— TASK DETAILS —
Whenever a line below includes the string "Save", show it.

[DATA FOR THIS EXERCISE Boundary: Start]

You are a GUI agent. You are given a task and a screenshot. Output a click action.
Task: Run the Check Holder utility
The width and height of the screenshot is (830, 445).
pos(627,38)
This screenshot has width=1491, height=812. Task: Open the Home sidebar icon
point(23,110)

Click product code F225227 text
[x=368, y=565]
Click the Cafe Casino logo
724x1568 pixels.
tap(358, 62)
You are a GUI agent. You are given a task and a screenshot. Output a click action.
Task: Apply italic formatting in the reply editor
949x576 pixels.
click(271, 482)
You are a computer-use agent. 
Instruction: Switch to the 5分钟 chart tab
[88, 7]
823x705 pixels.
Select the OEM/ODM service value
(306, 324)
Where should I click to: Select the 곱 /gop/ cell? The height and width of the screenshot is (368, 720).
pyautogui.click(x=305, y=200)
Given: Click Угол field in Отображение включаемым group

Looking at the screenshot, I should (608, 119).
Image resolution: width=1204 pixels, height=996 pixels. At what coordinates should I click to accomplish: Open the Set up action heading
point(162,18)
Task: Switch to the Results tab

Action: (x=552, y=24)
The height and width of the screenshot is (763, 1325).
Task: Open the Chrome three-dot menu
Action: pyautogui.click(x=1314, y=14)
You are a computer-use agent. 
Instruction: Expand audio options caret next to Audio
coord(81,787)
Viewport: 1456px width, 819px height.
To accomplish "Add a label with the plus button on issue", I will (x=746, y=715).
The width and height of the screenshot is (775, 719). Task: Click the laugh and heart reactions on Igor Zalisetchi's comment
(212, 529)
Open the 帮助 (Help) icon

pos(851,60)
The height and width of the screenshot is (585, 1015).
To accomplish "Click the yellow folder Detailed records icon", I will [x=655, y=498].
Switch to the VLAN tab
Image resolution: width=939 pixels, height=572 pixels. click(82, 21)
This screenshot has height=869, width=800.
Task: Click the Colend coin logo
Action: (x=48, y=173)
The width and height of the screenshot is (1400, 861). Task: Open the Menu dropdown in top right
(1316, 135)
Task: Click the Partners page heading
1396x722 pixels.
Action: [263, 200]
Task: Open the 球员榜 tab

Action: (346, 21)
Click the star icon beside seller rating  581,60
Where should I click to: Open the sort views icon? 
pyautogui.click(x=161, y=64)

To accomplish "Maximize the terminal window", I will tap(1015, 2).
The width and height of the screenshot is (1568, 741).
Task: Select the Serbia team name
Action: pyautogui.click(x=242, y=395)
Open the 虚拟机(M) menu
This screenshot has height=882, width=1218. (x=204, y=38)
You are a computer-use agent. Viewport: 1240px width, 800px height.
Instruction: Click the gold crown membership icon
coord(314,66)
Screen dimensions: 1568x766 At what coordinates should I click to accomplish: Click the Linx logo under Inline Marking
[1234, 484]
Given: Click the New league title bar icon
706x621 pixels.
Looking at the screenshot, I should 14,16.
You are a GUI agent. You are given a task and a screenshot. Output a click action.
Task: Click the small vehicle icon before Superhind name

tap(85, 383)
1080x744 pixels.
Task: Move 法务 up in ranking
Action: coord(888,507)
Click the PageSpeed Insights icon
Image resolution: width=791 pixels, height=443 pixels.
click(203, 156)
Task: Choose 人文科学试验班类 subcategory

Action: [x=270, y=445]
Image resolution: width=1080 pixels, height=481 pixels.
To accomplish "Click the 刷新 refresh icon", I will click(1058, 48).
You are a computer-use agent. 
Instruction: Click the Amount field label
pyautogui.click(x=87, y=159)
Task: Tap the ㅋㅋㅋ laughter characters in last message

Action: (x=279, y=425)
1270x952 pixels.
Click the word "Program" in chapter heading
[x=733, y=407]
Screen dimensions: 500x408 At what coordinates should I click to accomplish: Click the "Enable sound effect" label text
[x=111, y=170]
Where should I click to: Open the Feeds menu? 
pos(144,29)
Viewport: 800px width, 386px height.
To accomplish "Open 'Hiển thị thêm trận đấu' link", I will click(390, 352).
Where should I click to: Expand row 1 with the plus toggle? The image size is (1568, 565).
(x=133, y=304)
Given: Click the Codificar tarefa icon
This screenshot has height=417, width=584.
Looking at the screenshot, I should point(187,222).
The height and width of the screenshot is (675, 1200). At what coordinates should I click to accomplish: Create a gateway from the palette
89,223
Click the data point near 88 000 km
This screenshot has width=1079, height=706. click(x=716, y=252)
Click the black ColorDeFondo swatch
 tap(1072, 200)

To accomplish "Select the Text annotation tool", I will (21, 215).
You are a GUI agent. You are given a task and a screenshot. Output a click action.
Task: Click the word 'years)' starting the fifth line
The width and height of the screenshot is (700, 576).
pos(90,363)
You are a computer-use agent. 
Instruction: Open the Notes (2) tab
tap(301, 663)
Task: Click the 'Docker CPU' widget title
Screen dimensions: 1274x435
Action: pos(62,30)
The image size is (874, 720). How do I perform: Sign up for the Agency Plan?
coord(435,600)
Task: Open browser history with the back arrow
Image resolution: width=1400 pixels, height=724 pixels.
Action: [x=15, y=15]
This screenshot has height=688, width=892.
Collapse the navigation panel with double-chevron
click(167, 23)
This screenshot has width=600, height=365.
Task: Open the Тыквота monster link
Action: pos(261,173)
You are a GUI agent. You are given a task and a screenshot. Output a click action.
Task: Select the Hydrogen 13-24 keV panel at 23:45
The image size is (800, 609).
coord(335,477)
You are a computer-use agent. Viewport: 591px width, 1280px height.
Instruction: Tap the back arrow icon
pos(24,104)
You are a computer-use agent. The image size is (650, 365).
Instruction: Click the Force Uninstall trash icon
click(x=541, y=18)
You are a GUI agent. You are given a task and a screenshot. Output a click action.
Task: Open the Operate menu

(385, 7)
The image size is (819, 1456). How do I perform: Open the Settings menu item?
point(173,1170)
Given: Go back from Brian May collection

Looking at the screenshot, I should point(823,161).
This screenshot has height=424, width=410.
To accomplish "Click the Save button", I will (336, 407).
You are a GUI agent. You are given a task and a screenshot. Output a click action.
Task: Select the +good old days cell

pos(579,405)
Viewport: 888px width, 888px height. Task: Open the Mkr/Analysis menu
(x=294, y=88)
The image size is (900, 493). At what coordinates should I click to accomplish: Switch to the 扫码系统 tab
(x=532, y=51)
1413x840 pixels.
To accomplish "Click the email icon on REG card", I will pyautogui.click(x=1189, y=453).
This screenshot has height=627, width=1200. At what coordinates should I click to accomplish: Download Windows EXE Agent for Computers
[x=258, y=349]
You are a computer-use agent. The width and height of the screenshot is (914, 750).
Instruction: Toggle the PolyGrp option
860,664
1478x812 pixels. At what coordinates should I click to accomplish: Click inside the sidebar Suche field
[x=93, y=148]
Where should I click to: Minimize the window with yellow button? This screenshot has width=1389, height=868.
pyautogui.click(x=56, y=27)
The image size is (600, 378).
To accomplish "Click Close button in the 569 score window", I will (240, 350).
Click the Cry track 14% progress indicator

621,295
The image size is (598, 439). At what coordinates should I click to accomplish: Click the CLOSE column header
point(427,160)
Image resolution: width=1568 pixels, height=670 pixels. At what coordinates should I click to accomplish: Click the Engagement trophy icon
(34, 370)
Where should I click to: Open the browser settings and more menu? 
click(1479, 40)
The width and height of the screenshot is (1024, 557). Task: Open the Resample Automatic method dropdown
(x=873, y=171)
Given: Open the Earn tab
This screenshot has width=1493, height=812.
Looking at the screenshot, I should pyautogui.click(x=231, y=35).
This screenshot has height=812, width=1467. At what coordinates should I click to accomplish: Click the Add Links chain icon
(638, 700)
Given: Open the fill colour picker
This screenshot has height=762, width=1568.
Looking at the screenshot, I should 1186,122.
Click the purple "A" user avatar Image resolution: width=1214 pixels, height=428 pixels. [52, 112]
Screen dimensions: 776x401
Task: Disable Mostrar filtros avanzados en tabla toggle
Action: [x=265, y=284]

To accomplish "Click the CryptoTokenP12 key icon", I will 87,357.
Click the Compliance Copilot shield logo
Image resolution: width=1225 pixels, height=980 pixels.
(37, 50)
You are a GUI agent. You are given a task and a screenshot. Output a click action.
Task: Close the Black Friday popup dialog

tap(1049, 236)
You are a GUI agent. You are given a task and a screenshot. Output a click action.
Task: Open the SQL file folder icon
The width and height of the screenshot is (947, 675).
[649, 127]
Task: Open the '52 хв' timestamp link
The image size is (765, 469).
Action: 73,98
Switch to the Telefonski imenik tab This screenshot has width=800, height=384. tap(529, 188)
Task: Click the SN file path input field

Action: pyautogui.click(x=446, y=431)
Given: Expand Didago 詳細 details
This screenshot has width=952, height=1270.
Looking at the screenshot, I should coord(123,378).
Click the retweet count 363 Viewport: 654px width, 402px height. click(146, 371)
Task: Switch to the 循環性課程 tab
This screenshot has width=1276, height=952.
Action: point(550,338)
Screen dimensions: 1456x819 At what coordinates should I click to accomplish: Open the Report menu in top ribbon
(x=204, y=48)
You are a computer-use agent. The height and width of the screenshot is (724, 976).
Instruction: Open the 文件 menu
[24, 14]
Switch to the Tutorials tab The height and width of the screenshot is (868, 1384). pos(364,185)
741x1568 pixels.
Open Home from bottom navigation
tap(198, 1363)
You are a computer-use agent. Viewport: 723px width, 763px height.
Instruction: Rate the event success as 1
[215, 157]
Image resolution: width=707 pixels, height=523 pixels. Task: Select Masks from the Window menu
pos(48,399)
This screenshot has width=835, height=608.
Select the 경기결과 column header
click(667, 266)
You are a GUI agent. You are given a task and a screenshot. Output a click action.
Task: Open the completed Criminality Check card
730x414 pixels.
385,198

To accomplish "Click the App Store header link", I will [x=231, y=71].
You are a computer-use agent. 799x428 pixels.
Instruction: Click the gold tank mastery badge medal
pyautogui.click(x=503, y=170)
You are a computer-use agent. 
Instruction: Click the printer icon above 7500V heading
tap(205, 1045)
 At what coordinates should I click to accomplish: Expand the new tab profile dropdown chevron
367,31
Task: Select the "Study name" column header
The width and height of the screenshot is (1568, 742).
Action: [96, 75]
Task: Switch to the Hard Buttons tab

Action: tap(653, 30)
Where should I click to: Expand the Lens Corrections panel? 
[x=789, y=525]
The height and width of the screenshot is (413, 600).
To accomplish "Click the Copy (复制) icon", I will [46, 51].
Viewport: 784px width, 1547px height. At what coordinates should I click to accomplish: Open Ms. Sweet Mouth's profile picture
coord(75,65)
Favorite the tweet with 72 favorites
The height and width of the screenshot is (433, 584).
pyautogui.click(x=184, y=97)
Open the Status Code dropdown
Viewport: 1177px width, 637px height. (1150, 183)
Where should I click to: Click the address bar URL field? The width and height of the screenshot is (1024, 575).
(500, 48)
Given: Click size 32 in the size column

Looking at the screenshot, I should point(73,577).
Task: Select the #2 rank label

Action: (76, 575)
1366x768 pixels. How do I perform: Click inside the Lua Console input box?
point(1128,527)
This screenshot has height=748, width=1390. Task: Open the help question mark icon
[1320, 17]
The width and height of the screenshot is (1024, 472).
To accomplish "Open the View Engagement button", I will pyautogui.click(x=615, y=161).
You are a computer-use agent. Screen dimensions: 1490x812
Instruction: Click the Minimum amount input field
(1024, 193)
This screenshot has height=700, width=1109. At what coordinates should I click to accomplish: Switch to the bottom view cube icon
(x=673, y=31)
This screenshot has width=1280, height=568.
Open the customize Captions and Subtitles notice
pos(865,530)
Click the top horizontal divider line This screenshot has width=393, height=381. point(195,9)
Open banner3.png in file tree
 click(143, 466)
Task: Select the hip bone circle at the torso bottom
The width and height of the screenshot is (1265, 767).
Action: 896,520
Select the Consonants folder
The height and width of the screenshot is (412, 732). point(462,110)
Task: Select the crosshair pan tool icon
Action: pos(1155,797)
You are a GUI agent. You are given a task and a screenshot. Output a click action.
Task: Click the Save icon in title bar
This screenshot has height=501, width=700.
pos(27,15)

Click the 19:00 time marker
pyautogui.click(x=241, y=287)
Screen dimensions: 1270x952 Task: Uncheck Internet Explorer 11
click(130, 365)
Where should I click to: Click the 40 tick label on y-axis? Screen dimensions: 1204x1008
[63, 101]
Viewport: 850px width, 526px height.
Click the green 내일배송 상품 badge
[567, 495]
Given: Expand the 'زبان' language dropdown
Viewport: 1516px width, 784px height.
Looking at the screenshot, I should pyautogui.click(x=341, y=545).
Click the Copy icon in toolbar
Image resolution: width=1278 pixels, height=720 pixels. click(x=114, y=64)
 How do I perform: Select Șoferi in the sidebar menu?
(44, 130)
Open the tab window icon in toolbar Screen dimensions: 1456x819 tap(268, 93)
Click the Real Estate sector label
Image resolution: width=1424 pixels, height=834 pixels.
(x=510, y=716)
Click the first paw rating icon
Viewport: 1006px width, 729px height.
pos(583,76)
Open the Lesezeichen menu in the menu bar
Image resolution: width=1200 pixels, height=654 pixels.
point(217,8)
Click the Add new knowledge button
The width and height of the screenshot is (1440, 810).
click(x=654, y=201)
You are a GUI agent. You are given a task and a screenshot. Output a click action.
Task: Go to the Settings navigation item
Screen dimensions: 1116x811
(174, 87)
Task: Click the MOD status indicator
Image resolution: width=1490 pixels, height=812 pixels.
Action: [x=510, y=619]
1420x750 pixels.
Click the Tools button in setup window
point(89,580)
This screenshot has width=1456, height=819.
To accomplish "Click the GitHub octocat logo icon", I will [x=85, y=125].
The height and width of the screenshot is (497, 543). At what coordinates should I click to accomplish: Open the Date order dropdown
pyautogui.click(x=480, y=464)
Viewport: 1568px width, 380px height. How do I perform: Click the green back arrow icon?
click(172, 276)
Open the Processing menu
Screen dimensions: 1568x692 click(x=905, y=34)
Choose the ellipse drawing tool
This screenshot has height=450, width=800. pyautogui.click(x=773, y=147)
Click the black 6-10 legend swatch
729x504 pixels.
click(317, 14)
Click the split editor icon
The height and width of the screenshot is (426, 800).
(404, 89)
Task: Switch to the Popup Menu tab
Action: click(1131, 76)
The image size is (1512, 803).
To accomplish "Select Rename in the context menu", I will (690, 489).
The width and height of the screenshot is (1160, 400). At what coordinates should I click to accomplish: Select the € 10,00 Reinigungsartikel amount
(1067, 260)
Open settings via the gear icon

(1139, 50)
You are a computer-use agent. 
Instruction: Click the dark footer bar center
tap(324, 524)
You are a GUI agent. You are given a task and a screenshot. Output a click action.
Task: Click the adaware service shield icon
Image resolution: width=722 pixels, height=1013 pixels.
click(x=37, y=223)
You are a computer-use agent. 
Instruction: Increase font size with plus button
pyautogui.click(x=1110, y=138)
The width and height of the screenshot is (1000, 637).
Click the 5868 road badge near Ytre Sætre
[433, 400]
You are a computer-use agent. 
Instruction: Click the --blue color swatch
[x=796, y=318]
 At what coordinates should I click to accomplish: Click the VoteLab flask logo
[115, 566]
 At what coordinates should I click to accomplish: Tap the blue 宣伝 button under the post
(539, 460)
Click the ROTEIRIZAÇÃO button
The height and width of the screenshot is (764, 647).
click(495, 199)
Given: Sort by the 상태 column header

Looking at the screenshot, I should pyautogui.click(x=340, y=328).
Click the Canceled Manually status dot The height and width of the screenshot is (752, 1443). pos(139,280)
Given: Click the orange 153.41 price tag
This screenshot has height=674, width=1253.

[DATA FOR THIS EXERCISE Boundary: End]

— RESPONSE AREA —
To accomplish "Click the Save button", I will (336, 407).
Task: Click the Save icon in title bar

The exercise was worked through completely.